Yixintang Pharmaceutical Group Co., Ltd. (002727.SZ) - Growth Opportunities
- Store network expansion: target of 11,516 stores by end-2024 (a 15.1% increase vs. current network of ~10,007 stores).
- Digital transformation: establishment of a wholly-owned digital subsidiary aiming for a comprehensive digital model by early 2025.
- Operational efficiency measures: rent negotiations, tighter cost control, and category optimization to lift margins and cash conversion.
- Product and portfolio strategy: strengthening Great Southern TCM varieties and fostering key product lines to boost brand influence.
- Channel strategy: accelerate terminal sales network penetration and prioritize e-commerce to capture omnichannel demand.
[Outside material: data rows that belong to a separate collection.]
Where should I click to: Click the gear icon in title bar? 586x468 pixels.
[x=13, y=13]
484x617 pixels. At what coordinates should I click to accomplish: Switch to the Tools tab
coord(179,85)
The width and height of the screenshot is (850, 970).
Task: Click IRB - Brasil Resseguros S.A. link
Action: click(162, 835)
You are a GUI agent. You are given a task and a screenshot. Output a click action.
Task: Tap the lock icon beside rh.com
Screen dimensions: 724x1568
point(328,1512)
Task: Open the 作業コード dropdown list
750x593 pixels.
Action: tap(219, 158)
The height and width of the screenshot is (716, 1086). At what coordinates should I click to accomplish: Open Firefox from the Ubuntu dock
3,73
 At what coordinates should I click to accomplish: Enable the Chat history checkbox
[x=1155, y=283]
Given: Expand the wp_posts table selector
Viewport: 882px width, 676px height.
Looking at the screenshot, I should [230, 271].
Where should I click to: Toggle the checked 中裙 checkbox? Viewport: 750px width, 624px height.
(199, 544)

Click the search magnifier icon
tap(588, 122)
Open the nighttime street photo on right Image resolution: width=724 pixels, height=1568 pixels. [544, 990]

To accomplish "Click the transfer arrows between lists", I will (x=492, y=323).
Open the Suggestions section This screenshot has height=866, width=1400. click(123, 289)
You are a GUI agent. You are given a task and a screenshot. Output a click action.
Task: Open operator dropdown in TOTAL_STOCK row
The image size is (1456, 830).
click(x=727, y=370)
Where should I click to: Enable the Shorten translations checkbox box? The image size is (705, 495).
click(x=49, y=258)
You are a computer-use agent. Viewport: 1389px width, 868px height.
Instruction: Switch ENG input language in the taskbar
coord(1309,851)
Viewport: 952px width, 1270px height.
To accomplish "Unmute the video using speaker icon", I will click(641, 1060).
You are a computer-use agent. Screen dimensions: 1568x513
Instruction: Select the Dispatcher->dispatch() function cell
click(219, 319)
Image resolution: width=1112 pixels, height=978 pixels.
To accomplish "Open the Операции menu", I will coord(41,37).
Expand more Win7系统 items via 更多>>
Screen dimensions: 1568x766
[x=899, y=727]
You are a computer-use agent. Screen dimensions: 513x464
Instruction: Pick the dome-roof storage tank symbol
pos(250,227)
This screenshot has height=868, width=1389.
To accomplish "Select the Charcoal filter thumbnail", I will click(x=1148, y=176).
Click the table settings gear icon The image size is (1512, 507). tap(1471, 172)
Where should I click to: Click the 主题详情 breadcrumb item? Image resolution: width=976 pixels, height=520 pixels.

| Initiative | Target/Timeline | Quantified Impact | Key Actions |
|---|---|---|---|
| Store Expansion | 11,516 stores by end-2024 | +15.1% store base vs. ~10,007 current | New openings, terminal network acceleration, lease management |
| Digitalization | Digital subsidiary operational; full model by early 2025 | Improved online sales mix; enhanced inventory/CRM efficiency | Platform integration, data-driven merchandising, e-commerce focus |
| Cost & Quality Controls | Ongoing through 2024-2025 | Margin recovery potential (variable by implementation) | Rent negotiations, procurement optimization, SKU rationalization |
| Great Southern TCM Development | Phased strengthening of varieties in 2024-2025 | Higher ASP and brand loyalty for TCM lines | R&D emphasis, expanded SKUs, marketing support |
| Key Varieties & Product Lines | Ongoing - prioritized in product roadmap | Portfolio optimization; share gain in select categories | Promote flagship SKUs, channel-specific assortments |
- Investor considerations: store roll-out speed, execution of the digital model by early 2025, and realized cost savings will be primary drivers of near-term margin improvement and top-line scalability.
- Risks tied to expansion: store unit economics, lease renegotiation success, and competitive pressure in e-commerce.